ついでに言うと、私の属性は「R&B,HipHopが好きなクラブミュージック寄りのポップソングが好き」な人間で、そんな私が一番シビれる「Ain't nobody know」を歌ってくれた時はもう最高潮にテンションが上がったし、「SUN」が一番好きな曲なのでもちろんノリノリで歌った。

最近の星野源はラップだってやっている(「折り合い」など)。ポップソングが好きという切り口のファンも、弾き語りが好きという切り口のファンも、誰も置いていかない、星野源はやっぱり懐が広いな、と思った。

そして最後はバンドメンバーが去ったあと、ひとりステージに残り、弾き語りで「私」を歌ったところにも、とても感動した。
昔からの彼を代表するような曲ではなく、比較的最近リリースされた楽曲の中で、彼の原点ともいえる弾き語りの曲。それを選んだところにも、彼なりにアップデートされた、なおかつ初心も忘れない星野源を見せているのかな、と。

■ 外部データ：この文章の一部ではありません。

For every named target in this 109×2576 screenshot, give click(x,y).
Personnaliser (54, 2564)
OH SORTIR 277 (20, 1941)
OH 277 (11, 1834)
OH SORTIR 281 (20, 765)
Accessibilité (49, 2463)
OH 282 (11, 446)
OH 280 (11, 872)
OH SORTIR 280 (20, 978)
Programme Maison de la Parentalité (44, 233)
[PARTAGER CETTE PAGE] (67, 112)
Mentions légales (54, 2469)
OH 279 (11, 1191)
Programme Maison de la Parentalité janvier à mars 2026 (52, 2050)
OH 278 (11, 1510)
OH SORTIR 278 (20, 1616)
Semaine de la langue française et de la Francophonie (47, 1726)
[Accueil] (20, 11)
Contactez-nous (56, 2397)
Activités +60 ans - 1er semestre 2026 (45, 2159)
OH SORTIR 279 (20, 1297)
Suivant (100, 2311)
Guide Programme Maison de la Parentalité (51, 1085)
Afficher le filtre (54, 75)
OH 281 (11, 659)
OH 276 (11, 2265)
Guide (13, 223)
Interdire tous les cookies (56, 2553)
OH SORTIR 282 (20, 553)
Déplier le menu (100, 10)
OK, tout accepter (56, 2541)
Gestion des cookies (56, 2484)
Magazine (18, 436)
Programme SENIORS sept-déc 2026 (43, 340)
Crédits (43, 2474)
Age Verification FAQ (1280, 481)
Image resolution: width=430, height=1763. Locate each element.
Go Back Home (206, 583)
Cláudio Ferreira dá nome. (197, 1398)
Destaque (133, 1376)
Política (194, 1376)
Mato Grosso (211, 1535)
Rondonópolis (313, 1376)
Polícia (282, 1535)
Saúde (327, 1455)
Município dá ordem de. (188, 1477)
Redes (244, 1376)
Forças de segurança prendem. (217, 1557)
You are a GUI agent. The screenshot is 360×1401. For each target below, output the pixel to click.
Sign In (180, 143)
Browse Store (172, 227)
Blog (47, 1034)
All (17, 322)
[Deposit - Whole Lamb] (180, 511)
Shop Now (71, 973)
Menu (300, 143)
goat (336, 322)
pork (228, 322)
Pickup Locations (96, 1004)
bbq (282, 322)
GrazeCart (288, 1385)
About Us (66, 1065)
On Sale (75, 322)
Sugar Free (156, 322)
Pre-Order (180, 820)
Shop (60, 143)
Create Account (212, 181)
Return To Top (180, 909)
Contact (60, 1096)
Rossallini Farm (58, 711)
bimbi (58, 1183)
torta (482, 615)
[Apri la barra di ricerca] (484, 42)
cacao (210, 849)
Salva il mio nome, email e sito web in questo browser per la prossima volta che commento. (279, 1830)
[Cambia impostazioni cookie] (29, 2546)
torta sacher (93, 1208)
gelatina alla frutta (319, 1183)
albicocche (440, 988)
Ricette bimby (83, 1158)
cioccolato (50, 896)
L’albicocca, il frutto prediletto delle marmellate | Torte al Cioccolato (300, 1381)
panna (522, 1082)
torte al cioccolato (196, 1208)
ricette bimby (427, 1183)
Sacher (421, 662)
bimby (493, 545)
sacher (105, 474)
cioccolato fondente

これは集大成のライブではなくて、今までと「これから」の星野源を見せてくれるライブだったのだなと最後に感じることができた。

Hello song「笑顔でまた会いましょう」の歌詞の後にシャウトした「画面越しでも、別にいいじゃん!」の言葉。彼はこんな時代でも、この時代にだからこそ出来ることを追求して、さらに進化し続けて、皆を楽しませてくれるのだと思う。
これからもずっとずっと応援しています。